- **Aim of the task**:
Exactly the lines from the one with "How do I perform: Expand" through the end of the data below must be set down, and no pictures with them.
=== Data for processing ===
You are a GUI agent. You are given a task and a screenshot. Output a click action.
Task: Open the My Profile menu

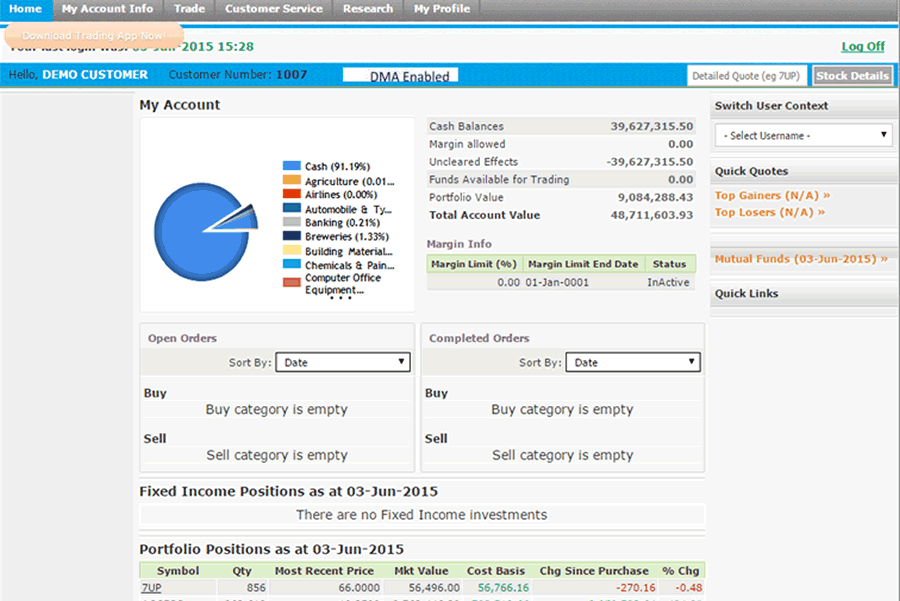(442, 9)

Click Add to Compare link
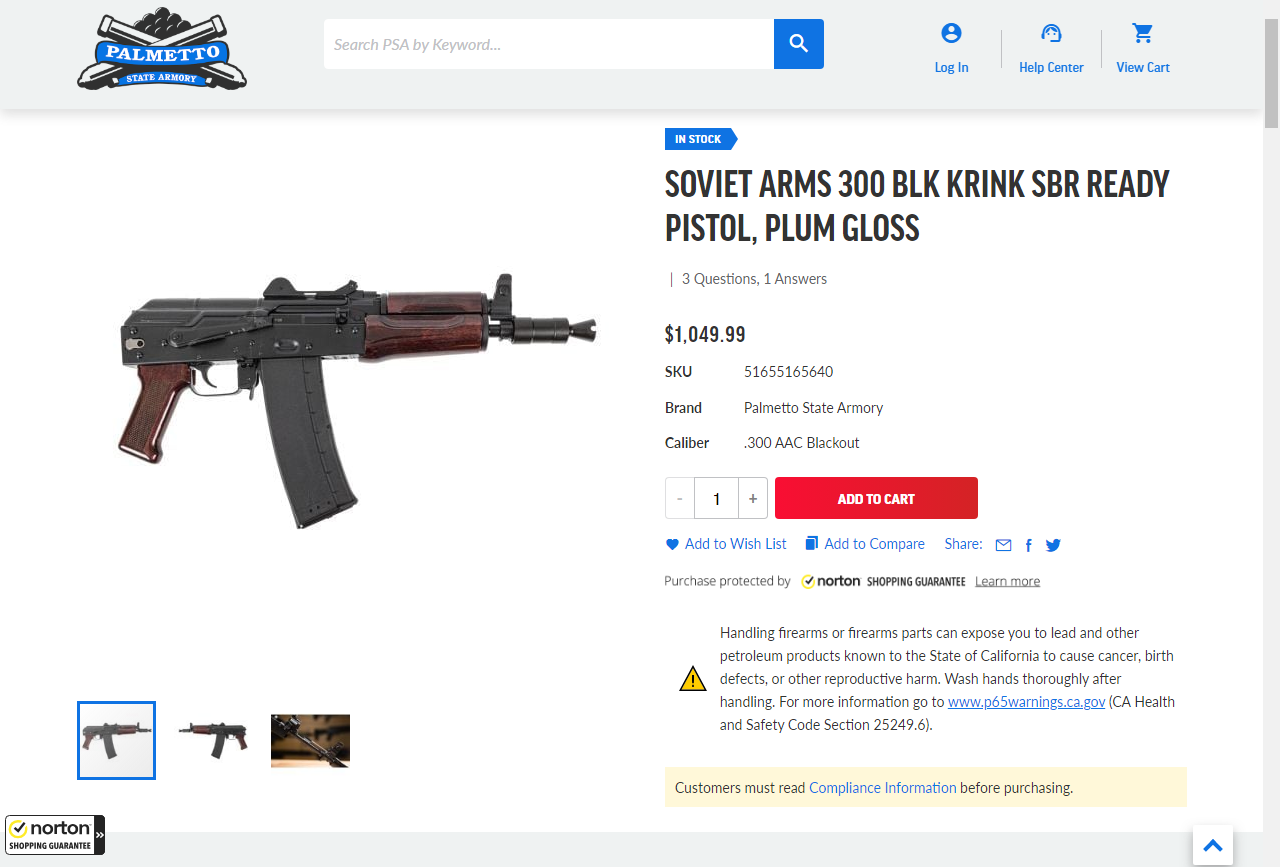pyautogui.click(x=865, y=544)
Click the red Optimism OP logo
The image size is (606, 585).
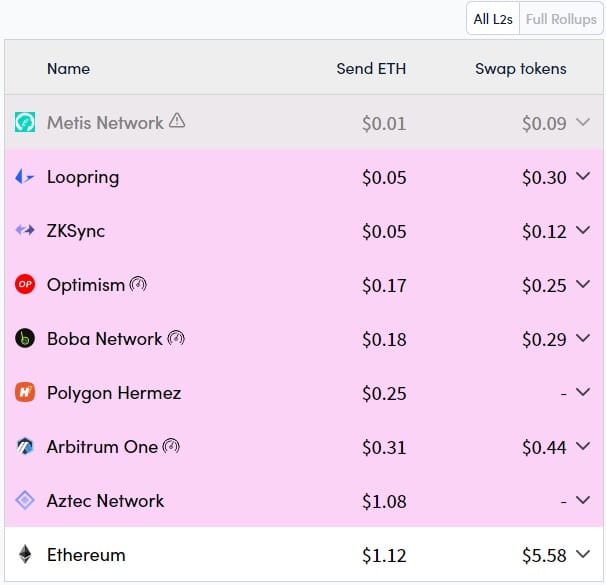[x=25, y=284]
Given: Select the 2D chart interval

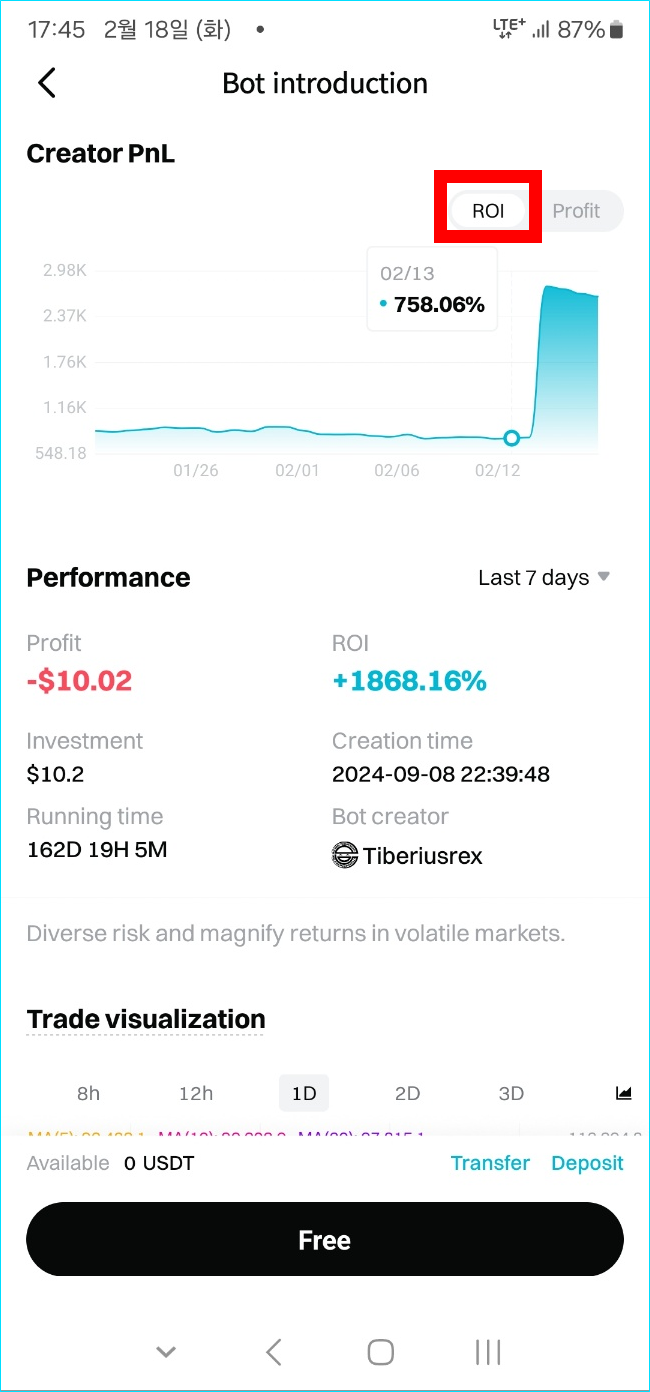Looking at the screenshot, I should (407, 1093).
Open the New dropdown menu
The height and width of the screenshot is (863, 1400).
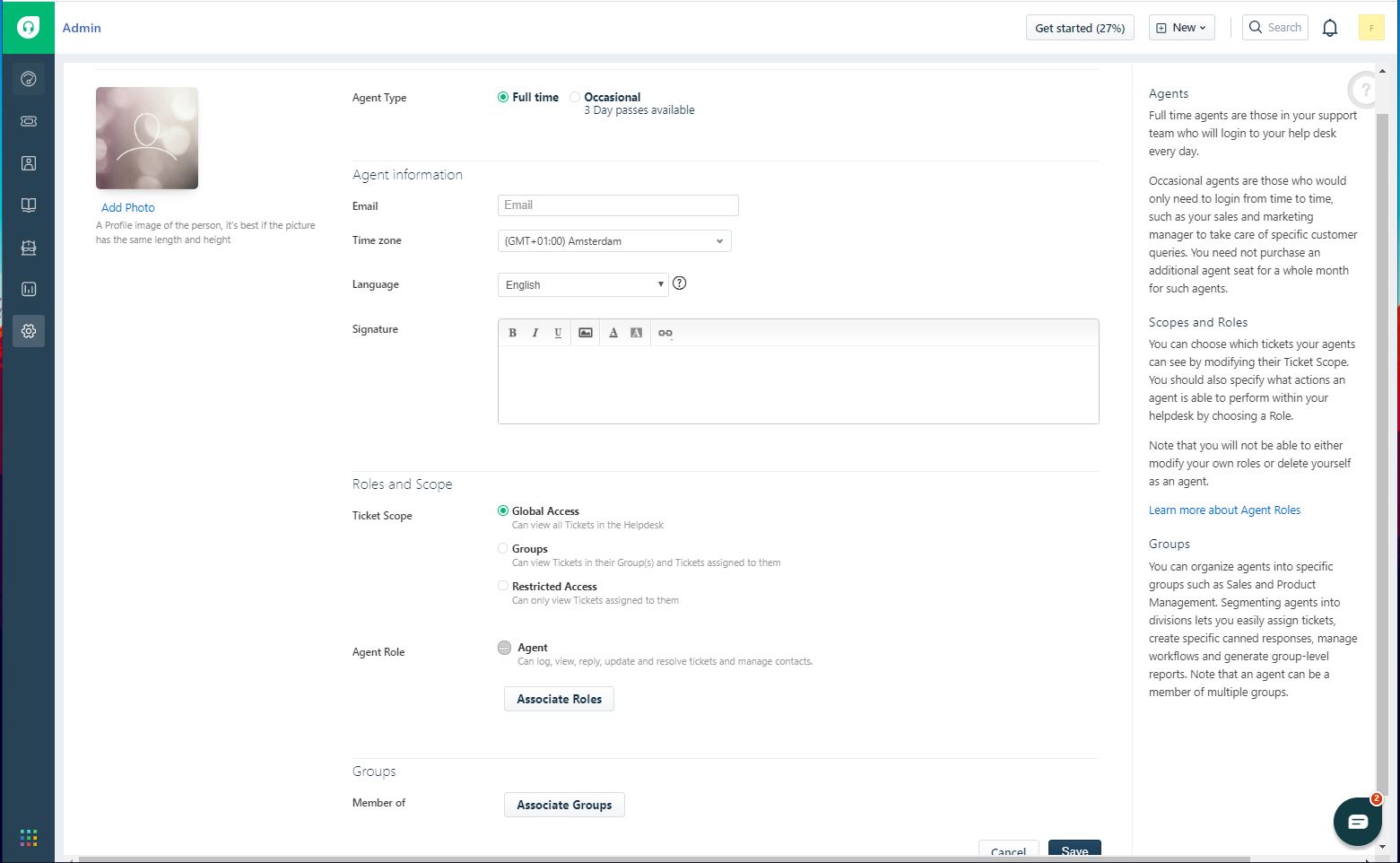pyautogui.click(x=1181, y=28)
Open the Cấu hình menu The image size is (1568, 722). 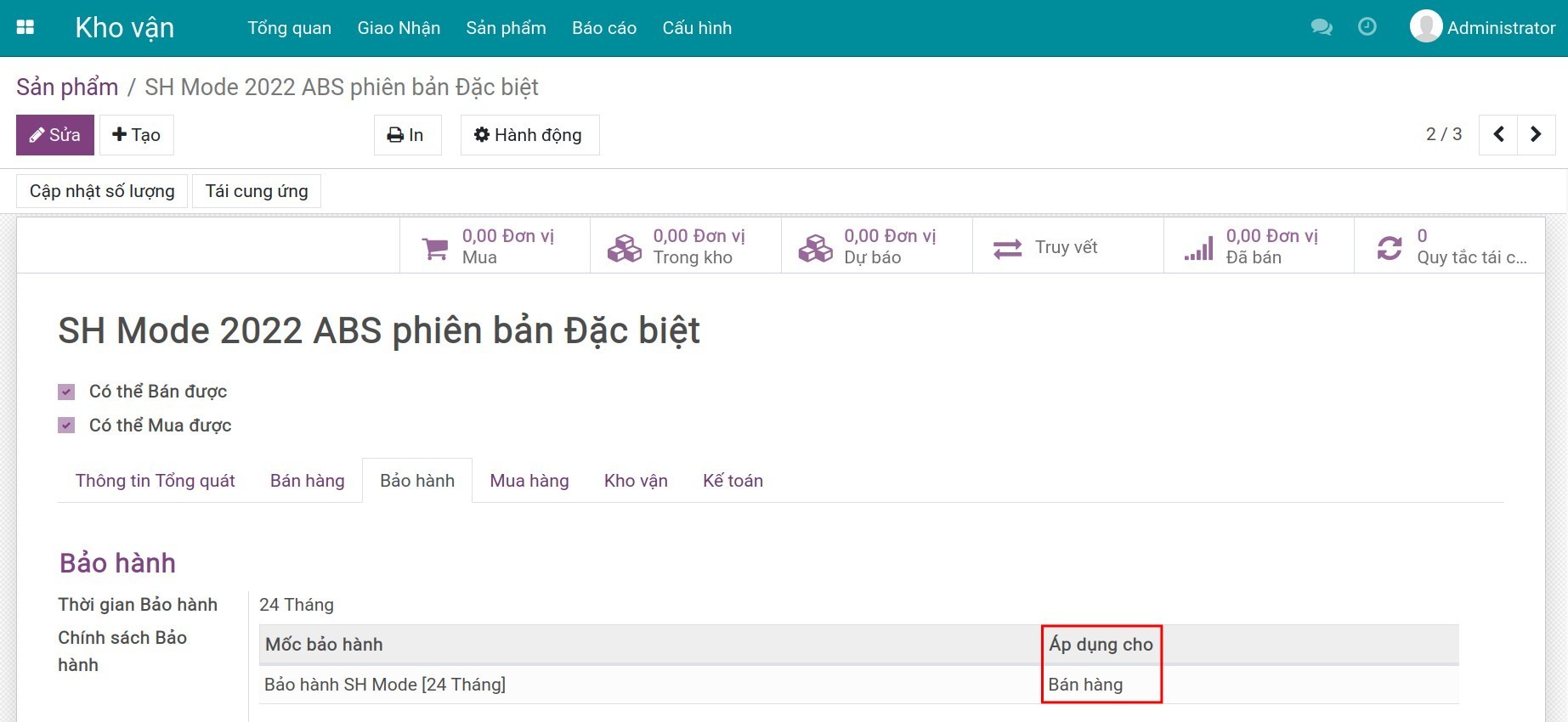tap(696, 28)
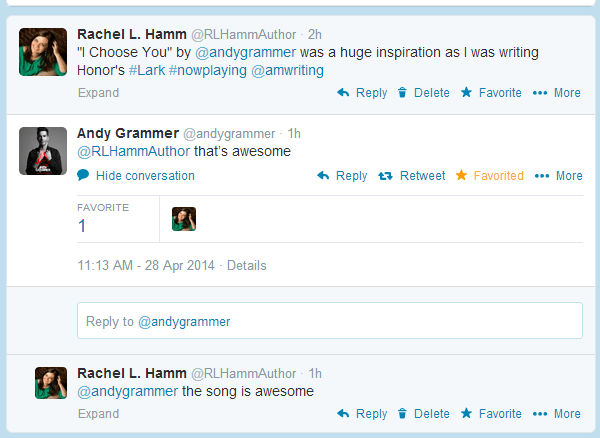Reply to Rachel's "I Choose You" tweet

coord(362,93)
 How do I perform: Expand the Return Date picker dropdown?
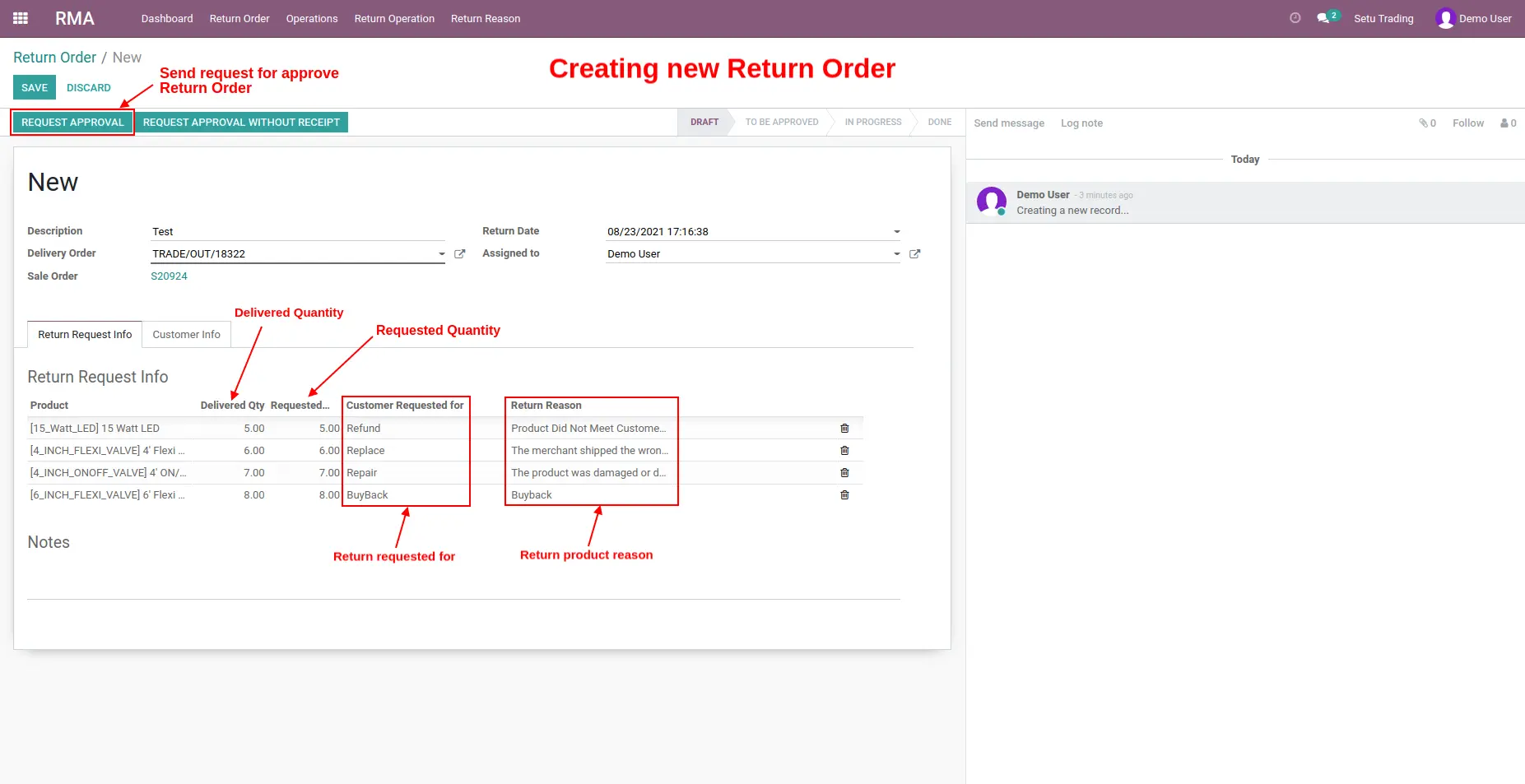(x=897, y=232)
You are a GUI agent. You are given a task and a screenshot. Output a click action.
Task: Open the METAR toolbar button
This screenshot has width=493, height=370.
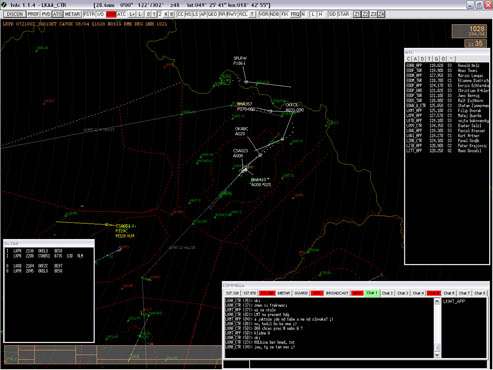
===
- **Written solution**:
 How do I perform: Expand the Return Date picker dropdown?
(x=897, y=232)
You are a GUI agent. You are given a task and a screenshot. Output a click action.
Task: Open the METAR toolbar button
This screenshot has width=493, height=370.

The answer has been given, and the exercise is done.